▶ **Text block**
────────
Solving Climate Change Conundrums: Ways Are There, but Can Society Find the Will?
Brian M. Boom, Ph.D., is a Curator Emeritus at The New York Botanical Garden. He previously served as the Botanical Garden’s Vice President for Conservation Strategy.
On March 20, 2023, the Intergovernmental Panel on Climate Change (IPCC) released its latest report. The gist of this 36-page “Summary for Policymakers” is that there are many existing options for society to reduce greenhouse gases and adapt to climate change. Most important, the report provides a roadmap for how society could still do so in a timeframe that could keep the atmosphere’s temperature from rising beyond 1.5 degrees Celsius above pre-industrial levels, a much-cited threshold for triggering far more severe and potentially non-reversible climate change effects than we currently experience. That’s the good news.
The bad news is that this goal will be exceedingly difficult to achieve because time is short: greenhouse gases in the atmosphere need to be cut nearly in half by the year 2030 and be net zero by 2040 for industrial countries and by 2050 for developing countries. While the ways are there, the challenge is to find the will to cut greenhouse gases and adapt to a changing climate.
────────
▶ **Rows from a screen grounding dataset**
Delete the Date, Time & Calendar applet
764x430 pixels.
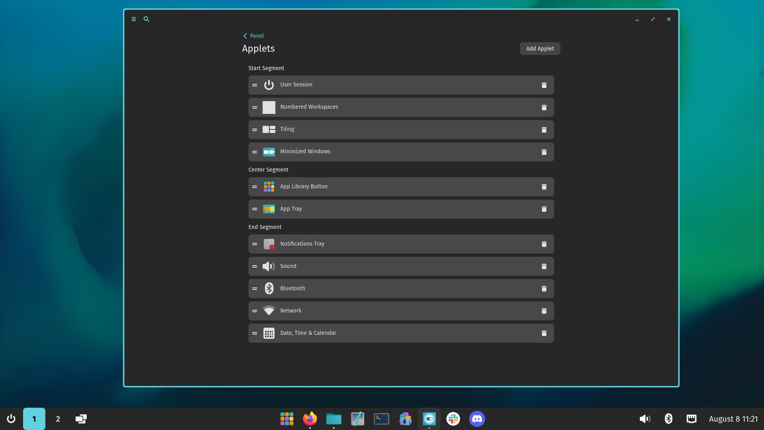(544, 333)
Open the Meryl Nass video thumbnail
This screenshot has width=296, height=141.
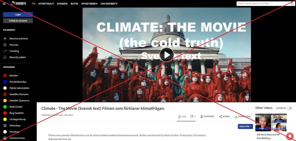(271, 122)
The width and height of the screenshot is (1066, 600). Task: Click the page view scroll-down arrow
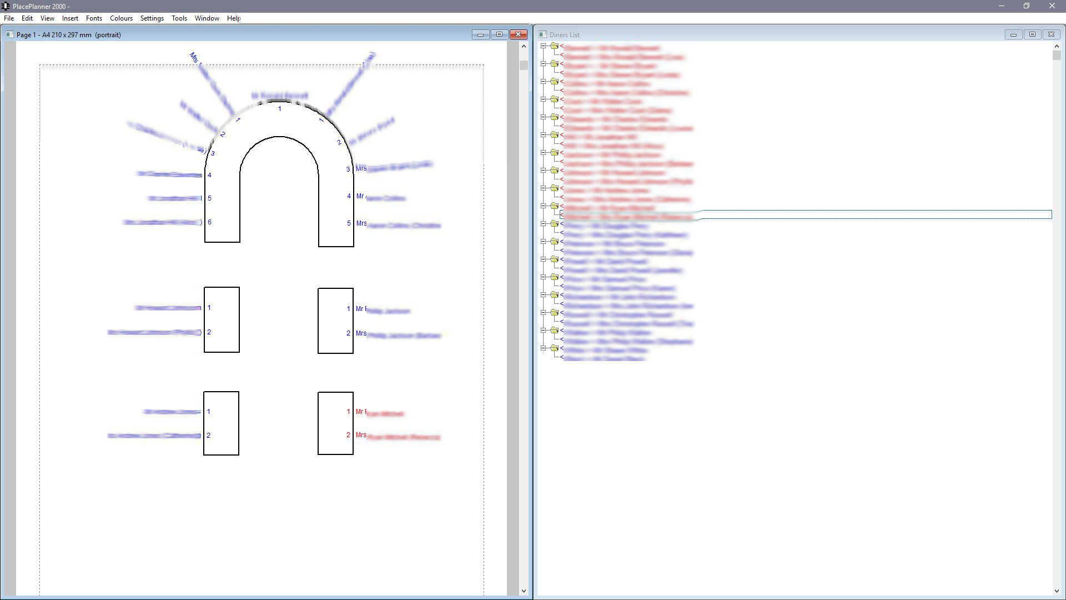point(524,591)
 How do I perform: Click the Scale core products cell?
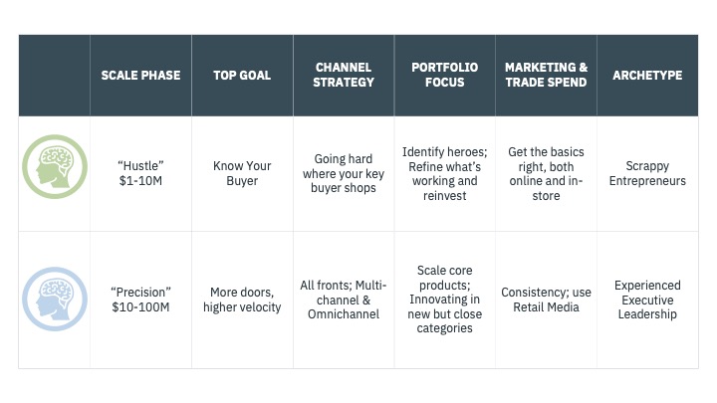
────────
▶ **Request A**
Could you quote the whole screen grounding listing line for line, leaving out the pictures?
▶ **Request B**
Can you continue the piece on the IPCC climate change report, picking up after its final sentence?

▶ **Response A**
Delete the Date, Time & Calendar applet
764x430 pixels.
(544, 333)
Open the Meryl Nass video thumbnail
This screenshot has width=296, height=141.
(271, 122)
The width and height of the screenshot is (1066, 600). Task: Click the page view scroll-down arrow
point(524,591)
 How do I perform: Click the Scale core products cell?

▶ **Response B**
Statements by U.N. Secretary General António Guterres at the IPCC’s press conference about this report illustrate the urgency and challenges: “The climate time bomb is ticking. But today’s IPCC report is a how-to guide to defuse the climate time bomb. It is a survival guide for humanity,” and “In short, our world needs climate action on all fronts—everything, everywhere, all at once.”
So, what does climate action look like for a botanical garden, a type of organization—of which there are hundreds in more than 100 countries—that has a central role to play in leading the way to solutions? At The New York Botanical Garden (NYBG), one example is our approach to sustainability, which spans the institution’s operations, research, education, and biodiversity conservation activities from the Bronx to Brazil. Because climate action and biodiversity conservation are two sides of the same environmental crisis coin, efforts in one arena will enhance outcomes in the other. For example, one NYBG urban community science initiative, the New York City EcoFlora project, fosters understanding and appreciation of urban biodiversity and its conservation as well as awareness of the implications of climate change on the people, plants, animals, and fungi of New York City.
In two previous blog posts, Mitigating Global Warming: A Botanical Approach, Part 1 and Mitigating Global Warming: A Botanical Approach, Part 2, I wrote about botanical solutions to climate change conundrums, essentially arguing that through conservation of natural habitats and restoration of degraded ecosystems, important contributions can be made that simultaneously foster the preservation of biodiversity and reduce the amount of carbon dioxide in the atmosphere. These ideas were championed by the late Thomas E. Lovejoy, Ph.D., and the late Edward O. Wilson, Ph.D., both of whom I quote in those blog posts.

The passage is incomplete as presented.